Kalimat Christian terhenti karena Bagas sudah melemparkan anggukan paham. Bagas tahu yang dimaksud Christian adalah anak perempuan yang tadi sempat menggemparkan semua orang yang berada di ruang tunggu.
"Sejak dulu putri saya selalu ingin berada satu sekolah dengan Annissa. Setelah lulus SMP, pada awalnya kami ingin mendaftarkan Debby ke salah satu SMA negeri yang tidak kalah baiknya dengan sekolahnya yang sekarang, tetapi dia memilih untuk tetap mengikuti Annissa di sekolah swasta. Memang sih sekolah itu berprestasi hampir di segala bidang." Christian terdiam sebentar, mengetahui Bagas tidak menanggapi dia lalu melanjutkan. "Entah apa yang dilihatnya dari Annissa. Tidak ada yang patut dia ambil contoh dari gadis itu. Ya, kecuali soal bakatnya dalam bidang olahraga. Tapi tetap saja, saya dan istri saya selalu berharap agar Debby berhenti menyanjung-nyanjungkan gadis itu. Namun, tampaknya dia tidak mendengarkan kami."
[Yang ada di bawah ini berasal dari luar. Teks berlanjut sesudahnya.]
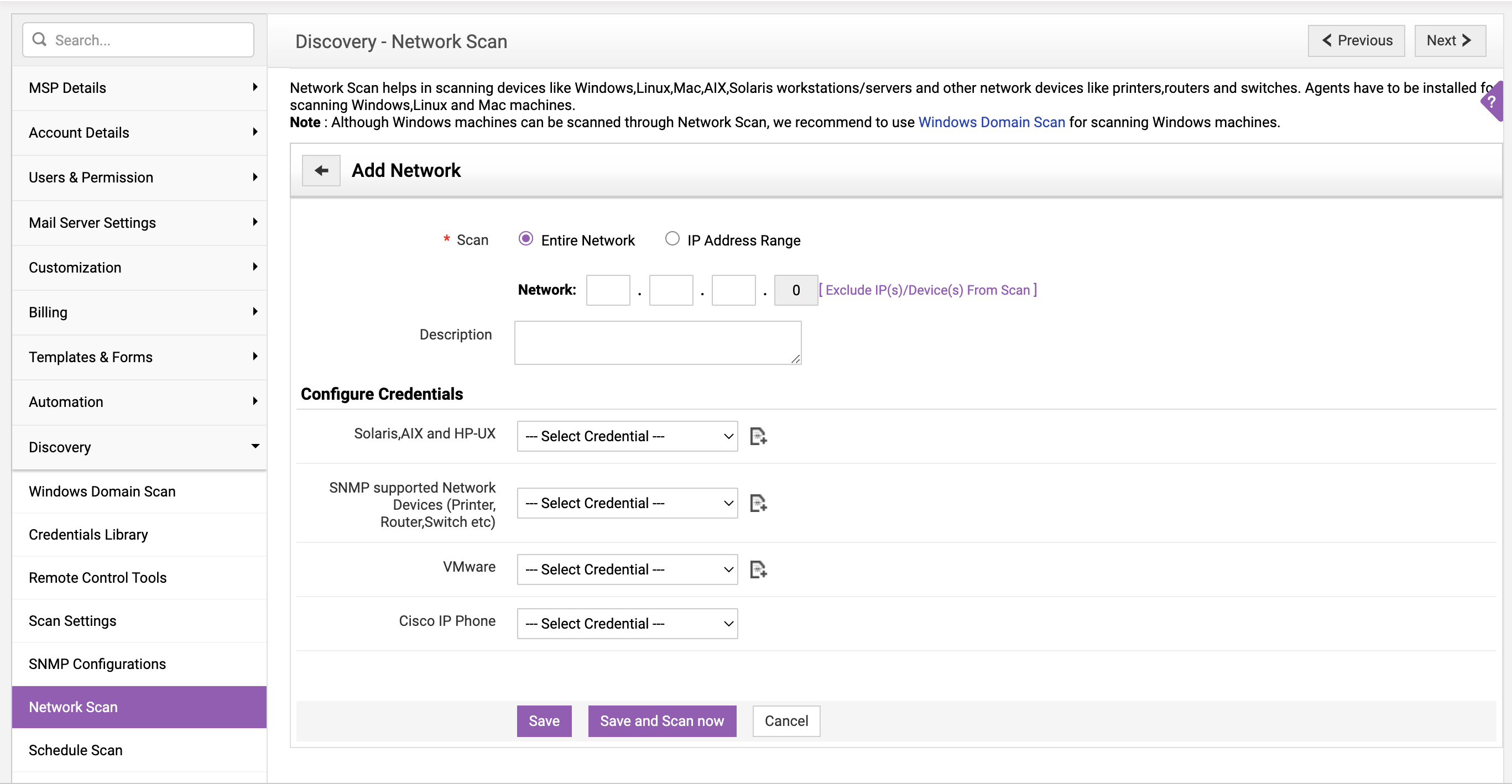
Task: Click the Exclude IPs/Devices From Scan link
Action: (x=929, y=289)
Bagas menulis nama anak perempuan itu pada buku catatannya: Debby. Lalu dia melingkarinya, dengan tujuan untuk dia tanyai lebih lanjut. Bagas merasa anak itu punya satu informasi besar dalam kasus ini.
"Oh ya. Pada malam tahun baru itu, jika itu yang ingin kau bahas, saya berada di Rumah Sakit. Saya sedang shift malam." Christian sudah mengetahui lebih dulu soal pertanyaan-pertanyaan yang ditanyakan Bagas kepada para saksi lain. Lagi pula, itu memang pertanyaan yang bertujuan untuk mencari tahu alibi mana yang terdengar benar dan mana yang terasa dibuat-buat. Suatu hal yang sudah lumrah.
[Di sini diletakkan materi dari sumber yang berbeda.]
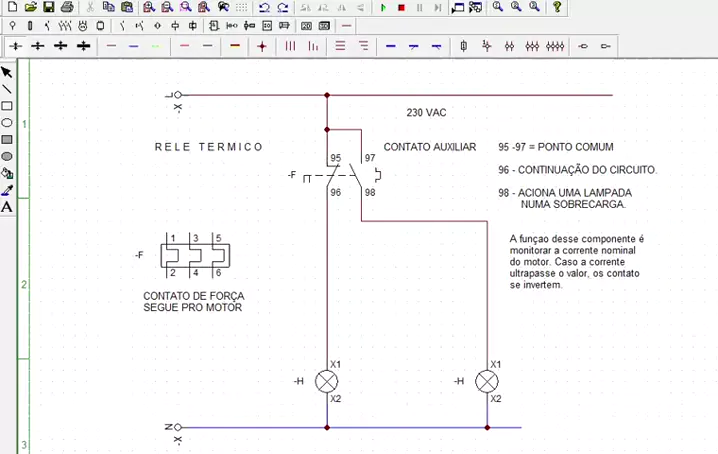Choose the line drawing tool
Screen dimensions: 718x454
pyautogui.click(x=7, y=89)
"Ada yang dapat membuktikan bahwa Anda benar berada di Rumah Sakit? Dan daftar penganganan Anda selama malam itu?" Bagas bertanya.
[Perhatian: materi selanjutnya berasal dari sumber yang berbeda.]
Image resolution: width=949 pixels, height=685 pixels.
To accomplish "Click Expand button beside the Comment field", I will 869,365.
Pertanyaan itu langsung menggugah hati Christian. Dia menegapkan tubuhnya. "Ya, Anda bisa langsung menanyakan perawat yang menjaga pos jaga pada malam hari itu, dia pasti memiliki catatannya. Juga sekaligus semua daftar penganganan dokter yang bertugas di malam itu."
Ada sedikit jeda di antara mereka, selama beberapa detik Bagas menatap Christian, namun sorot matanya terlepas dan jatuh pada wajah pria itu yang sangat bersih, pori-pori wajah Christian hampir tak tampak sama sekali.
"Alamatnya?" tanya Bagas.
"Rumah Sakit Putra Erlangga, di Bintaro."
Bagas lalu mencatat nama Rumah Sakit itu. "Kalau begitu, saya rasa saya sudah selesai."
Tidak ada lagi yang perlu ditanyakan. Pria itu tidak mengenal Annissa, hanya mendengar tentang gadis itu dari putrinya. Sekarang Bagas sudah mempunyai sasaran baru. Dia ingin lekas bertemu dan menanyai anak perempuan itu.
Bagas mengikuti Christian dari belakang saat pria itu melangkah keluar menuju tempat anak dan istrinya duduk menunggu. Melihat Christian duduk di antara mereka—kedua perempuan yang sangat Christian sayangi—tangan kirinya merangkul anaknya yang bernama 'Debby' itu, lalu dia berbisik di telinga anak itu.